2. A (list of) **`Mapper`** (optional), which transforms (parse, converts, filters, etc.) the data obtained from the source(s). Mappers can be chained together, and chained to a source in order to form a new source.
3. A **`Sink`**, which receives the maybe-transformed data using a push strategy. Sinks can be multiple (with `SinkList`).

Therefore, those 3 processes are offered as interfaces, easily chainable and interchangeable at any time.

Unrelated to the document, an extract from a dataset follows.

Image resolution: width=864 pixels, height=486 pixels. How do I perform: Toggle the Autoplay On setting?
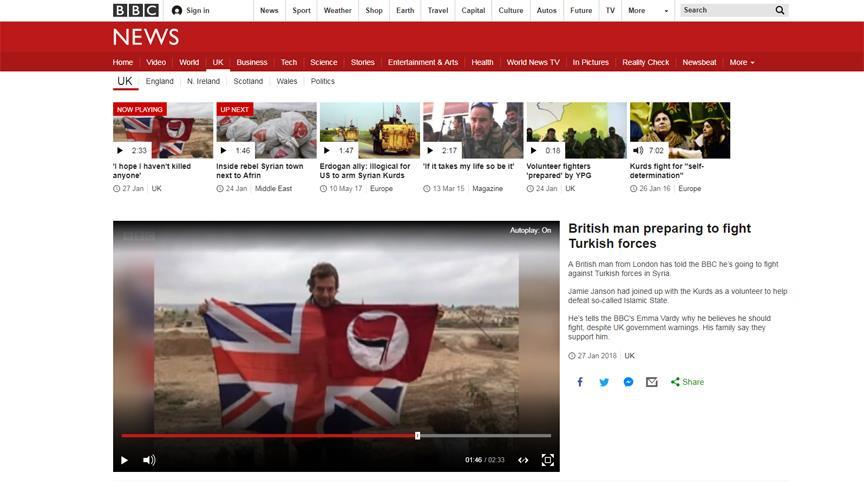pos(530,230)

An interface `Runnable` is also offered in order to interface the concept of "running a pipeline". This enables a powerfull composition pattern for wrapping the execution behaviour of runnables.

## Examples

Usage examples are present in the [examples](./examples) folder.

## Discussion

### Optimizing pushing to multiple sinks

If you have multiple sinks (using the `SinkList` class), but performance is a must, then you should use a multi-processing approach, and push to 1 queue per sink. Each queue will also become a direct source for each sink, all running in parallel. This is especially usefull when at least one of the sinks takes a long processing time.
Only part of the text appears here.